Decreasing trend in asylum applications but recognition rates vary by EU country

New figures published today by the European Asylum Support Office (EASO) show that the trend of decreased asylum applications has continued in 2018. During the first four months of 2018, 197,000 persons asked for asylum in the EU+ (28 EU Member States plus Norway and Switzerland), a lower level than during the same period in each of the last three years. EASO writes in a volumnous report that the data shows that application levels have stabilised at an average of less than 50,000 per month.

2017 had already seen a significant decrease with a total of 728,000 arrivals throughout the year, a 44% decrease compared to 2016, when there were almost 1.3 million applications. While overall the number of asylum applications registered in 2017 dropped, some countries still noted considerable increases.

At a press briefing in Brussels (18 June), the figures were presented as proof of that EU has improved its management of migration flows without transforming EU into an “fortress”.

Throughout 2017, migratory pressure at the EU external borders remained high, but decreased for a second consecutive year, mostly on the eastern and central Mediterranean routes, whereas there was an unprecedented upsurge on the western Mediterranean route.

Syria (15%), Iraq (7%) and Afghanistan (7%) remained the top three countries of origin of applicants in the EU+. These were followed by Nigeria, Pakistan, Eritrea, Albania, Bangladesh, Guinea and Iran.

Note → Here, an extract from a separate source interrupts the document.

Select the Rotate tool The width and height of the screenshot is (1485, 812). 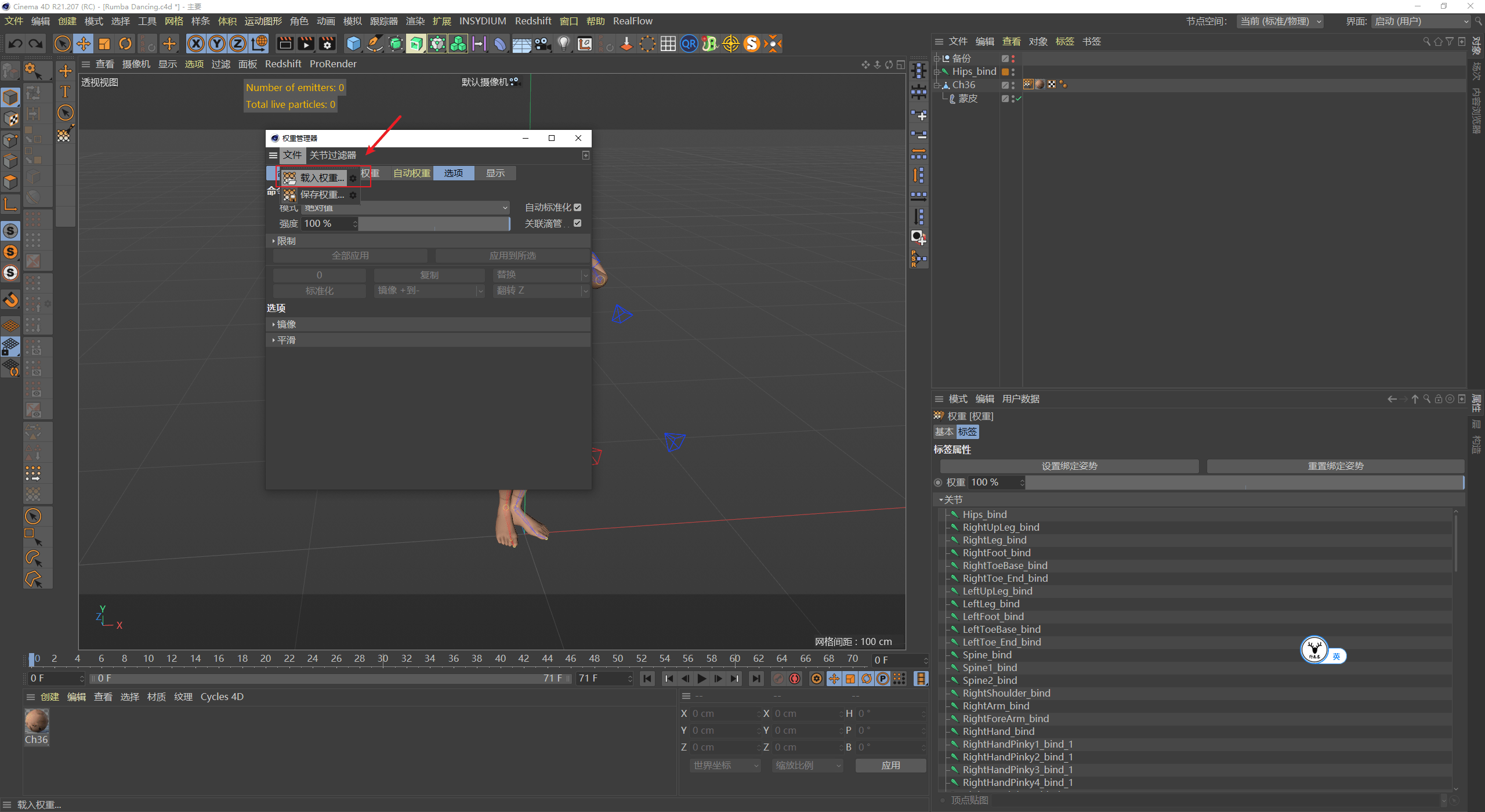pos(125,44)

With respect to the number of pending cases, at the end of 2017 there were 954,000 applications awaiting a final decision, which represents a decrease of 16% over the end of 2016. This reflects the lower number of applications and suggesting greater efficiency in the asylum systems of Member States and the Common European Asylum System, according to EASO.

As regards approval rates (recognition rates) in the asylum application process, there is no internationally agreed methodology for calculating the rates and this needs to be clarified according to EASO. Positive decisions on asylum application can refer to granting refugee status, subsidiary protection and humanitarian protection.

EASO has calculated the number of all positive outcomes in the decisions. The overall EU+ recognition rate in first instance in 2017 was 46 % (462,000 out of 997,000 decisions), dropping by 14 percentage points compared to 2016.

This reduction is at least partially due to fewer decisions being issued to applicants with rather high recognition rates, combined with more decisions being issued to applicants with rather low recognition rates.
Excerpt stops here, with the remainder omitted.